### Problem statement
Each line below with the string "result" should be copied.

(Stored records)
┌──

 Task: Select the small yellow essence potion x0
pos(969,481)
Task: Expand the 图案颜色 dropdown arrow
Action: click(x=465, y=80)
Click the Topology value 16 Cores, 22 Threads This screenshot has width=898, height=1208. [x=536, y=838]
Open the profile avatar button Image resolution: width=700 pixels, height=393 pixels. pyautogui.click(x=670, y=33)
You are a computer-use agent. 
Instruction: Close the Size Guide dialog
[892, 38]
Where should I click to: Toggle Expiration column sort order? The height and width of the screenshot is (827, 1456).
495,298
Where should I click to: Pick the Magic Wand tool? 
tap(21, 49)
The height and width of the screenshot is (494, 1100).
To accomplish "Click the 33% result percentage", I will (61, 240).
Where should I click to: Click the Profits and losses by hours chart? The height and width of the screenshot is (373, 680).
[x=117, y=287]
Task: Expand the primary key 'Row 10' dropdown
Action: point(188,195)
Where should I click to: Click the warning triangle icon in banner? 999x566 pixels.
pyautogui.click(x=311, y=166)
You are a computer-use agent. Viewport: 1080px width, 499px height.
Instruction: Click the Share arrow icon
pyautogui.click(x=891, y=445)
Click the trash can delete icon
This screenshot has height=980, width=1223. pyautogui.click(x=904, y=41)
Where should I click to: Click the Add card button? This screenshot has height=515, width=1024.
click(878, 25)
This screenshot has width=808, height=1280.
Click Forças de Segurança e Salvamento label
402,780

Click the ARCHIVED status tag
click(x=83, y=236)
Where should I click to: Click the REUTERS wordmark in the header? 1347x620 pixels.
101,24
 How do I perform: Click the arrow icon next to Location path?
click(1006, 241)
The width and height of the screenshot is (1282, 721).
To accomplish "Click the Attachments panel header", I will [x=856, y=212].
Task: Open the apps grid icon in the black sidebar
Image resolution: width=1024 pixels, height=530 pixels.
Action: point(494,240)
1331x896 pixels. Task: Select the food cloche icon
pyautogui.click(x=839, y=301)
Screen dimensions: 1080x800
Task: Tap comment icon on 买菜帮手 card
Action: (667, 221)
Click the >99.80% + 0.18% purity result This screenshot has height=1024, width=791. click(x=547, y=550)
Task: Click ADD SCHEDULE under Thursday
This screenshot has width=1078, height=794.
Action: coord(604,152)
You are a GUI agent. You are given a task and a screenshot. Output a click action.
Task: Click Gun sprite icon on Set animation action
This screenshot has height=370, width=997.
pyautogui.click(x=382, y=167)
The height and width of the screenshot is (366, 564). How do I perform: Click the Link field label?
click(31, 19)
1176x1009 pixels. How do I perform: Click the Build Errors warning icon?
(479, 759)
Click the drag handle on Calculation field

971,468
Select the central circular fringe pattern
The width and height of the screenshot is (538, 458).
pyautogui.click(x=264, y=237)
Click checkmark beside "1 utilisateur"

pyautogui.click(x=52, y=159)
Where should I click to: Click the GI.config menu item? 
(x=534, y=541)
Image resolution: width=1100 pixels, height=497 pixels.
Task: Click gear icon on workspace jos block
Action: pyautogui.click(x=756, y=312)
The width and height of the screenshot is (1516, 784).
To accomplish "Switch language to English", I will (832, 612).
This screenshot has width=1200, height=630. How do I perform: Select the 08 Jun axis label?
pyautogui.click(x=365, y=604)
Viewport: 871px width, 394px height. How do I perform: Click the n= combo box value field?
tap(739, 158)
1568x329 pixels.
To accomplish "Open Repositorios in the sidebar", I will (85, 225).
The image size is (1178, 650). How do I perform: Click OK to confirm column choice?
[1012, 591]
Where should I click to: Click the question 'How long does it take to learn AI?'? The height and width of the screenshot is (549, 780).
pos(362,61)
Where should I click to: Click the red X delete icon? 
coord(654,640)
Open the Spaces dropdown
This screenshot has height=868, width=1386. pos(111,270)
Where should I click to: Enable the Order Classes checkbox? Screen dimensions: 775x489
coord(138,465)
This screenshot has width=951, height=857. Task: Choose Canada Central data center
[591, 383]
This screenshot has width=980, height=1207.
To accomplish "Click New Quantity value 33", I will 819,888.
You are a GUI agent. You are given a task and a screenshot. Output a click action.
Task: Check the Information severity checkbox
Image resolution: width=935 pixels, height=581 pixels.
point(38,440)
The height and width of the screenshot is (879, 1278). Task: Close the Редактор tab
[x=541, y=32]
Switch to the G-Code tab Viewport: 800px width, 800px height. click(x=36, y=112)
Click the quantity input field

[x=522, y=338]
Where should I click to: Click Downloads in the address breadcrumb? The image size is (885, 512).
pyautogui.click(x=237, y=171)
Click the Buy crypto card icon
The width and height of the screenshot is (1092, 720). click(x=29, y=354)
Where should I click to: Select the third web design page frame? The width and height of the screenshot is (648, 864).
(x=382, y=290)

└──

### Output
To accomplish "Click the 33% result percentage", I will (61, 240).
Click the >99.80% + 0.18% purity result This screenshot has height=1024, width=791. click(x=547, y=550)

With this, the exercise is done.